The legislative Act that created the COGCC mandated that the development of oil and gas be regulated subject to the protection of public health, safety, and welfare, including protection of the environment and wildlife resources.  However, Philip Doe has observed (12): The agency has interpreted its mission to protect only half the time while promoting the other half, noting this was akin to encouraging student’s health in the mornings, yet ‘pushing drugs’ on school grounds in the afternoons.  Doe’s observations are particularly cogent given that most of the dangers and costs of oil development do not occur for renewable energies, which, in any case, are already cheaper (12).

The State and The State’s Duty lay obscured by Oil’s might. The Supremes said, “Let there be Martinez”, and all was Right.

— A. Hope

Notes

  1. Martinez vs COGCC, 2017 COA 37.
  2. Damages from Firestone’s house explosion cost at least $1 million. The parent company of the Aliso Canyon’s gas/benzene leak in California estimates its cost at over $700 million. The costs of climate change from oil and gas is likely in the high billions (constituting 60% of all fossil).

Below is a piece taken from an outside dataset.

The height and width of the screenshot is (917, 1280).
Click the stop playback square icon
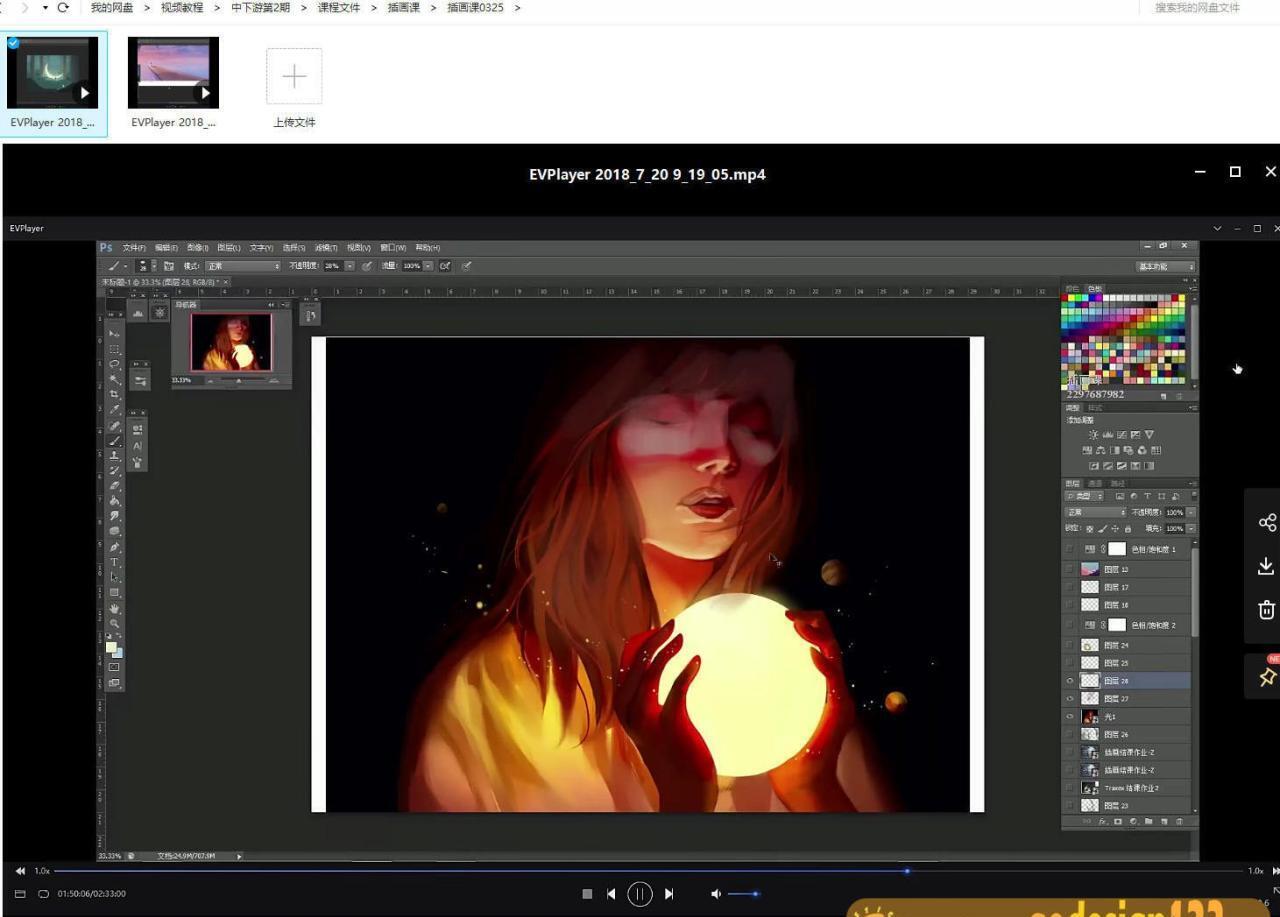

The COGCC claims it costs, on average, at least $45,000 to fix one leaky, orphaned well among the nearly 1000 outstanding.
  3. https://1drv.ms/w/s!Ami4039yqUuChR130KdWcN8_MUcT
  4. https://1drv.ms/i/s!Ami4039yqUuChVp4JTqwxT-c7D-X
  5. http://advances.sciencemag.org/content/3/12/e1603021
  6. http://dx.doi.org/10.1136/oem.57.10.661
  7. https://doi.org/10.1515/reveh-2017-0008
  8. http://archive.alleghenyfront.org/story/where-fracking-waste-spills-concern-groundwater.html
  9. https://www.globalresearch.ca/the-dangers-of-fracking-waste/5622357
  10. http://www.psr.org/resources/fracking-compendium.html
  11. http://dx.plos.org/10.1371/journal.pone.0154164
  12. Letter to COGCC on behalf of ‘Be the Change’, Re: Comprehensive Drilling Plan Docket No. 170500189.